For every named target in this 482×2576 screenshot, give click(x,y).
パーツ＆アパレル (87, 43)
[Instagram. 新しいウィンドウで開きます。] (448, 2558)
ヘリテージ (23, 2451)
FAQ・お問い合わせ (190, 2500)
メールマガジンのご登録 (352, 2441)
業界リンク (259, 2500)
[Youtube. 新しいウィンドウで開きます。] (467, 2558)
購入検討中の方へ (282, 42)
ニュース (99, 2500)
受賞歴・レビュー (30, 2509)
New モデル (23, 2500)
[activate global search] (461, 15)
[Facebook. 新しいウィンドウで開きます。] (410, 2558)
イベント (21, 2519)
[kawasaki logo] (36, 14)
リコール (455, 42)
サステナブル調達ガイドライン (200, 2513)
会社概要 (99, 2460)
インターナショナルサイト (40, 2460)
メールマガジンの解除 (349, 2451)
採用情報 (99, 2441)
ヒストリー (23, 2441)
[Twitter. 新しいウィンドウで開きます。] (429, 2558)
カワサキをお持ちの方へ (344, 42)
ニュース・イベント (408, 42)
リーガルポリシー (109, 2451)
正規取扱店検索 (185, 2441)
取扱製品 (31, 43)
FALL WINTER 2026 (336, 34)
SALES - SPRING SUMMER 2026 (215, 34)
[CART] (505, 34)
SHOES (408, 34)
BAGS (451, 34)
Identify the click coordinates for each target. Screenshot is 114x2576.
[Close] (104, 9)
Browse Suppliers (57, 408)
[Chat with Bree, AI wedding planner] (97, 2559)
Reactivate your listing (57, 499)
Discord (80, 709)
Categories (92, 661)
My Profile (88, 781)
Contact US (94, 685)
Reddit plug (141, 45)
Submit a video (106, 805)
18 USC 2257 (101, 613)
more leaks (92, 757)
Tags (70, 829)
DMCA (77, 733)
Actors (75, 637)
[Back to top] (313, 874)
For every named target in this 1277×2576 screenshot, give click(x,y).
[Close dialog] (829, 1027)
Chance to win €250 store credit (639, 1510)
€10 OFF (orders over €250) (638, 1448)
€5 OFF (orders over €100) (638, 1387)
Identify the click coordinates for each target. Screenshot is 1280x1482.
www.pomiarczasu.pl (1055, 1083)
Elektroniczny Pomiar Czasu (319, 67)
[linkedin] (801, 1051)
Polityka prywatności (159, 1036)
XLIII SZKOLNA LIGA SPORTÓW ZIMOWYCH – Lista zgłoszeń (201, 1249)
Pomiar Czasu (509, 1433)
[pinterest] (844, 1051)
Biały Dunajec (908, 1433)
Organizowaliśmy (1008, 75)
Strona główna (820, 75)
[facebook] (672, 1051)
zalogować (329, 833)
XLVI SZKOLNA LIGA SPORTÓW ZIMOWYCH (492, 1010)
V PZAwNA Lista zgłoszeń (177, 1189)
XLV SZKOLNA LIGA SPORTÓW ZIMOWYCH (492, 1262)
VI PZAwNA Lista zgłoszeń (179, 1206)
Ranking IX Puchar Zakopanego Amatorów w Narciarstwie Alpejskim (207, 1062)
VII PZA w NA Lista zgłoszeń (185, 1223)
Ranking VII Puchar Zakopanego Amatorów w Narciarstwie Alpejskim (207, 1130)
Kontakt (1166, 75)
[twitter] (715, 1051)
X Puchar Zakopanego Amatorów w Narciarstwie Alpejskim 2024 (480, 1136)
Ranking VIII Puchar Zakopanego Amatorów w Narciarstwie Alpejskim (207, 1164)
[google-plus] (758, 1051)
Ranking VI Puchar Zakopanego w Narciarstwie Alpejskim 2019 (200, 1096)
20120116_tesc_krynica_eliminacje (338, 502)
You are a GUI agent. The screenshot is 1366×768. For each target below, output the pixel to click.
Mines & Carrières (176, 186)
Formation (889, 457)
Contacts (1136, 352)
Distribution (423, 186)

> [ASSIGNMENT] Would you retype the lines above from the one with "Chance to win €250 store credit (639, 1510)" down to the one with "Polityka prywatności (159, 1036)", word for word, both ends included and no other lines?

> [EXPECTED OUTPUT]
Chance to win €250 store credit (639, 1510)
€10 OFF (orders over €250) (638, 1448)
€5 OFF (orders over €100) (638, 1387)
Identify the click coordinates for each target. Screenshot is 1280x1482.
www.pomiarczasu.pl (1055, 1083)
Elektroniczny Pomiar Czasu (319, 67)
[linkedin] (801, 1051)
Polityka prywatności (159, 1036)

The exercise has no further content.